What you will do: Exact copies of all the records are to be printed.

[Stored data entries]
☆ ☆ ☆ ☆ ☆

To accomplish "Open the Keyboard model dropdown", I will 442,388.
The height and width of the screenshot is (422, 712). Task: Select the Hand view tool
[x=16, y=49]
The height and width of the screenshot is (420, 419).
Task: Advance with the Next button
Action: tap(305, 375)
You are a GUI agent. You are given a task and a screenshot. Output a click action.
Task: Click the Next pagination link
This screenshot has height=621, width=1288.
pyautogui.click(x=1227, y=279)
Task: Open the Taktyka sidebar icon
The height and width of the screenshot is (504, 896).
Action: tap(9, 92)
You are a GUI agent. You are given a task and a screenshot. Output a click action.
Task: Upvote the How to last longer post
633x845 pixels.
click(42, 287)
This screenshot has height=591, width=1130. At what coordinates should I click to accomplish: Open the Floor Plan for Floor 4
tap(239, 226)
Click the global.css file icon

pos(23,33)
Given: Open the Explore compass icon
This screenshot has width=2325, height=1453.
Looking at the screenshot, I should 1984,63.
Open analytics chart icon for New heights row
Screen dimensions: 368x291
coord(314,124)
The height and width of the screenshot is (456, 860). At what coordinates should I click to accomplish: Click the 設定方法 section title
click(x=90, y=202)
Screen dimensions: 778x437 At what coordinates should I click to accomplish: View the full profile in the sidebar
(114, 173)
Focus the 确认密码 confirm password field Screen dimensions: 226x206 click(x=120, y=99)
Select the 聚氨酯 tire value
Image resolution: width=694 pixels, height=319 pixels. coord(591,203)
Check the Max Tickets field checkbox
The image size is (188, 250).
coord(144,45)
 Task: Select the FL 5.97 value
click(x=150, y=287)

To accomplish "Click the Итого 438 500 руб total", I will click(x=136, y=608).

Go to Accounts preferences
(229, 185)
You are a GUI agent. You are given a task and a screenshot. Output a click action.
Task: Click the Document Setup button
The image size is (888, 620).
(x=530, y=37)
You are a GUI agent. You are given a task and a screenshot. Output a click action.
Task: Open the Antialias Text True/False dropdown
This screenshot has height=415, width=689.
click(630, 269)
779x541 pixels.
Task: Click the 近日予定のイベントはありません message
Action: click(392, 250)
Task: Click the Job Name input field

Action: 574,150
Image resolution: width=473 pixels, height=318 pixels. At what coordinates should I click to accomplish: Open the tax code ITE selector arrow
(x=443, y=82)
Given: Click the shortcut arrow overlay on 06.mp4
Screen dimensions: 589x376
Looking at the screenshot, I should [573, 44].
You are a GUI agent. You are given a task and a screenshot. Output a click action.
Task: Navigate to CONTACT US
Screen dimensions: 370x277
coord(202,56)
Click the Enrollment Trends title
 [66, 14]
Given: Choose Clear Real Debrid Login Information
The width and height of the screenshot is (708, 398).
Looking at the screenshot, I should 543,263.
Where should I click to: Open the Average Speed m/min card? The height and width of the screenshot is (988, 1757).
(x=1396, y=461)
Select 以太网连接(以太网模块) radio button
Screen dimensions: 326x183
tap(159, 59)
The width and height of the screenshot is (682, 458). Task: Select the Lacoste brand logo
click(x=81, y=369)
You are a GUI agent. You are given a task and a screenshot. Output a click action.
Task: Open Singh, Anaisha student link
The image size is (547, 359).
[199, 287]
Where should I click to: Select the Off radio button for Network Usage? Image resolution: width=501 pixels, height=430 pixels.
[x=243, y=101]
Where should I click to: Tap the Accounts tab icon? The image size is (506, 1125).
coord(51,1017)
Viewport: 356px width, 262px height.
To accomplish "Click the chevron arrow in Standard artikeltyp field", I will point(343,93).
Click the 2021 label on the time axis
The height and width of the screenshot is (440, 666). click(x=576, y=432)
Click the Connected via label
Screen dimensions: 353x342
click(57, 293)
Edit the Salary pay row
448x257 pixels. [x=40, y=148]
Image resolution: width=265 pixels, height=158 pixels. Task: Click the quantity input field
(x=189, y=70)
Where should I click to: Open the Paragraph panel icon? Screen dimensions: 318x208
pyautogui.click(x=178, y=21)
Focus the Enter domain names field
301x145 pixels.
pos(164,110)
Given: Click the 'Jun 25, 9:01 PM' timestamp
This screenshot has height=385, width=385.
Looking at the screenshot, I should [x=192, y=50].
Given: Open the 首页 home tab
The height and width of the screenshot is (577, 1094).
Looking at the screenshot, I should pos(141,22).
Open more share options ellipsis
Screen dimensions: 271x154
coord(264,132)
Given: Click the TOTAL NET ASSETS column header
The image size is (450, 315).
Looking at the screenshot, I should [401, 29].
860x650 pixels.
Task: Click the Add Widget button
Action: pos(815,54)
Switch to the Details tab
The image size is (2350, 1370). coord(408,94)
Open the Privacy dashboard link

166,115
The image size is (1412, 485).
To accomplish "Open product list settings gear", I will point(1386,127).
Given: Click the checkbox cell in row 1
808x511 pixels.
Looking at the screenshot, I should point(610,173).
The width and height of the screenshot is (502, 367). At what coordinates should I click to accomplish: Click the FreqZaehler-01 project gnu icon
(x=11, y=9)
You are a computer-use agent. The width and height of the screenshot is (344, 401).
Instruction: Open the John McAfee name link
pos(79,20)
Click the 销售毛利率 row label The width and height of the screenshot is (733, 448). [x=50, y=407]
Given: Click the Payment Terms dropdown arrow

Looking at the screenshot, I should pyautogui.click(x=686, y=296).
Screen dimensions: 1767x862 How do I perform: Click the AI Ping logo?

☆ ☆ ☆ ☆ ☆

Output below:
To accomplish "Open the Keyboard model dropdown", I will 442,388.
The height and width of the screenshot is (422, 712). Task: Select the Hand view tool
[x=16, y=49]
The height and width of the screenshot is (420, 419).
Task: Advance with the Next button
Action: tap(305, 375)
You are a GUI agent. You are given a task and a screenshot. Output a click action.
Task: Click the Next pagination link
This screenshot has height=621, width=1288.
pyautogui.click(x=1227, y=279)
Task: Open the Taktyka sidebar icon
The height and width of the screenshot is (504, 896).
Action: tap(9, 92)
You are a GUI agent. You are given a task and a screenshot. Output a click action.
Task: Upvote the How to last longer post
633x845 pixels.
click(42, 287)
This screenshot has height=591, width=1130. At what coordinates should I click to accomplish: Open the Floor Plan for Floor 4
tap(239, 226)
Click the global.css file icon

pos(23,33)
Given: Open the Explore compass icon
This screenshot has width=2325, height=1453.
Looking at the screenshot, I should 1984,63.
Open analytics chart icon for New heights row
Screen dimensions: 368x291
coord(314,124)
The height and width of the screenshot is (456, 860). At what coordinates should I click to accomplish: Click the 設定方法 section title
click(x=90, y=202)
Screen dimensions: 778x437 At what coordinates should I click to accomplish: View the full profile in the sidebar
(114, 173)
Focus the 确认密码 confirm password field Screen dimensions: 226x206 click(x=120, y=99)
Select the 聚氨酯 tire value
Image resolution: width=694 pixels, height=319 pixels. coord(591,203)
Check the Max Tickets field checkbox
The image size is (188, 250).
coord(144,45)
 Task: Select the FL 5.97 value
click(x=150, y=287)

To accomplish "Click the Итого 438 500 руб total", I will click(x=136, y=608).

Go to Accounts preferences
(229, 185)
You are a GUI agent. You are given a task and a screenshot. Output a click action.
Task: Click the Document Setup button
The image size is (888, 620).
(x=530, y=37)
You are a GUI agent. You are given a task and a screenshot. Output a click action.
Task: Open the Antialias Text True/False dropdown
This screenshot has height=415, width=689.
click(630, 269)
779x541 pixels.
Task: Click the 近日予定のイベントはありません message
Action: click(392, 250)
Task: Click the Job Name input field

Action: 574,150
Image resolution: width=473 pixels, height=318 pixels. At what coordinates should I click to accomplish: Open the tax code ITE selector arrow
(x=443, y=82)
Given: Click the shortcut arrow overlay on 06.mp4
Screen dimensions: 589x376
Looking at the screenshot, I should [573, 44].
You are a GUI agent. You are given a task and a screenshot. Output a click action.
Task: Navigate to CONTACT US
Screen dimensions: 370x277
coord(202,56)
Click the Enrollment Trends title
 [66, 14]
Given: Choose Clear Real Debrid Login Information
The width and height of the screenshot is (708, 398).
Looking at the screenshot, I should 543,263.
Where should I click to: Open the Average Speed m/min card? The height and width of the screenshot is (988, 1757).
(x=1396, y=461)
Select 以太网连接(以太网模块) radio button
Screen dimensions: 326x183
tap(159, 59)
The width and height of the screenshot is (682, 458). Task: Select the Lacoste brand logo
click(x=81, y=369)
You are a GUI agent. You are given a task and a screenshot. Output a click action.
Task: Open Singh, Anaisha student link
The image size is (547, 359).
[199, 287]
Where should I click to: Select the Off radio button for Network Usage? Image resolution: width=501 pixels, height=430 pixels.
[x=243, y=101]
Where should I click to: Tap the Accounts tab icon? The image size is (506, 1125).
coord(51,1017)
Viewport: 356px width, 262px height.
To accomplish "Click the chevron arrow in Standard artikeltyp field", I will point(343,93).
Click the 2021 label on the time axis
The height and width of the screenshot is (440, 666). click(x=576, y=432)
Click the Connected via label
Screen dimensions: 353x342
click(57, 293)
Edit the Salary pay row
448x257 pixels. [x=40, y=148]
Image resolution: width=265 pixels, height=158 pixels. Task: Click the quantity input field
(x=189, y=70)
Where should I click to: Open the Paragraph panel icon? Screen dimensions: 318x208
pyautogui.click(x=178, y=21)
Focus the Enter domain names field
301x145 pixels.
pos(164,110)
Given: Click the 'Jun 25, 9:01 PM' timestamp
This screenshot has height=385, width=385.
Looking at the screenshot, I should [x=192, y=50].
Given: Open the 首页 home tab
The height and width of the screenshot is (577, 1094).
Looking at the screenshot, I should pos(141,22).
Open more share options ellipsis
Screen dimensions: 271x154
coord(264,132)
Given: Click the TOTAL NET ASSETS column header
The image size is (450, 315).
Looking at the screenshot, I should [401, 29].
860x650 pixels.
Task: Click the Add Widget button
Action: pos(815,54)
Switch to the Details tab
The image size is (2350, 1370). coord(408,94)
Open the Privacy dashboard link

166,115
The image size is (1412, 485).
To accomplish "Open product list settings gear", I will point(1386,127).
Given: Click the checkbox cell in row 1
808x511 pixels.
Looking at the screenshot, I should point(610,173).
The width and height of the screenshot is (502, 367). At what coordinates should I click to accomplish: Click the FreqZaehler-01 project gnu icon
(x=11, y=9)
You are a computer-use agent. The width and height of the screenshot is (344, 401).
Instruction: Open the John McAfee name link
pos(79,20)
Click the 销售毛利率 row label The width and height of the screenshot is (733, 448). [x=50, y=407]
Given: Click the Payment Terms dropdown arrow

Looking at the screenshot, I should pyautogui.click(x=686, y=296).
Screen dimensions: 1767x862 How do I perform: Click the AI Ping logo?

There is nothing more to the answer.